Unsere Arbeitsgruppe Air 2030 hat den Bundesrat vor seinem Entscheid für den «bestgeeigneten und kostengünstigsten Kampfjet» noch mit diesem Brief gewarnt:

«Flugwaffen : Nomen est omen.»
Ja, wir wissen, «Flugwaffe» ist ein irreführender Name, aber er wurde nun einmal kreiert, vom dama­ligen Chef EMD und seinem Chef Flieger, die in ihrer Naivität wahrscheinlich heute noch glauben, Fliegen sei Verteidigen und Flieger seien Waffen. Diese Naivität vieler westlicher Verteidigungsminister hat zum grossen Grounding der westlichen Flugwaffen geführt.


Entwicklung und Inbetriebnahme neuer Kampfflugzeuge enden NIE, oder im Fiasko.

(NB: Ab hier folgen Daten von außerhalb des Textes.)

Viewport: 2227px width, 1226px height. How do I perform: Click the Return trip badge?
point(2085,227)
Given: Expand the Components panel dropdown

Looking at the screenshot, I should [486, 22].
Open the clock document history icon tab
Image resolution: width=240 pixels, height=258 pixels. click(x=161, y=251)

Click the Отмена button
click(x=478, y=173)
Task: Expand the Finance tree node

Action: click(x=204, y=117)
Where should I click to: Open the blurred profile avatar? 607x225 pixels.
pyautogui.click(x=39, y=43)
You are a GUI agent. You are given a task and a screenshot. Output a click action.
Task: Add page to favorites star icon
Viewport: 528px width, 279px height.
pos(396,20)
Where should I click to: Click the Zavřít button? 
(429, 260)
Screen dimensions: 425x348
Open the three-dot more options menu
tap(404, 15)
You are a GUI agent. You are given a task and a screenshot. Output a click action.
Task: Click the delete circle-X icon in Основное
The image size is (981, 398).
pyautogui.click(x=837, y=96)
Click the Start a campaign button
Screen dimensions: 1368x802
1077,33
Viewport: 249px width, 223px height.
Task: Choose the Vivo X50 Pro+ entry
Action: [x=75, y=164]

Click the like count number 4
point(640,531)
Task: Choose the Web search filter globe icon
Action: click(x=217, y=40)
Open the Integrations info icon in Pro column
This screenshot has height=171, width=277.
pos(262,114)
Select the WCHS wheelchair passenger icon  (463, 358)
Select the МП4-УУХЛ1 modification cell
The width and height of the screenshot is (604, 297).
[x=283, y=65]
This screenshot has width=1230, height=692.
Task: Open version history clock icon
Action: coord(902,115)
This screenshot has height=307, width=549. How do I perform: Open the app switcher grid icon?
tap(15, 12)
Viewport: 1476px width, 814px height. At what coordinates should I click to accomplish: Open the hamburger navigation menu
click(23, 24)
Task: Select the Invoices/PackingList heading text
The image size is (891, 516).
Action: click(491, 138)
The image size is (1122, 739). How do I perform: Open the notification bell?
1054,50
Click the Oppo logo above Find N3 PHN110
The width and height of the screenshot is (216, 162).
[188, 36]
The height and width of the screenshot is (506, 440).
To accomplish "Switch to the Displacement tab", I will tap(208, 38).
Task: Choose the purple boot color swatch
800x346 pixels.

Wir haben vor genau 2 Jahren, an Sie, als neue Chefin VBS, eine Warnung geschickt, aus unserem Nachrichten-Raum , über die Probleme, welche die F-35, nach 25(!) Jahren Entwicklung, nun im Betrieb und Unterhalt, immer noch und immer mehr behinderten: 2019 waren von den ca 500 F-35 der USA nur 27% für Kampfeinsätze verfügbar. Der Rest stand auf Böcken und wartete auf Ersatzteile.
Die Verfügbarkeit ist heute nicht besser geworden; sehen Sie unten.

Dieser Tage endlich konnte die F-35 Projektleitung mitteilen, dass es erstmals gelungen sei, F-35 und F-22 Kampfflugzeuge mit den Aufklärern U-2 über ihr ‹Internet der Lüfte› real-time zu verbinden (=’5.Generation›). Raten wir mal, wann alle F-35 dazu ausgerüstet und getestet sein werden?!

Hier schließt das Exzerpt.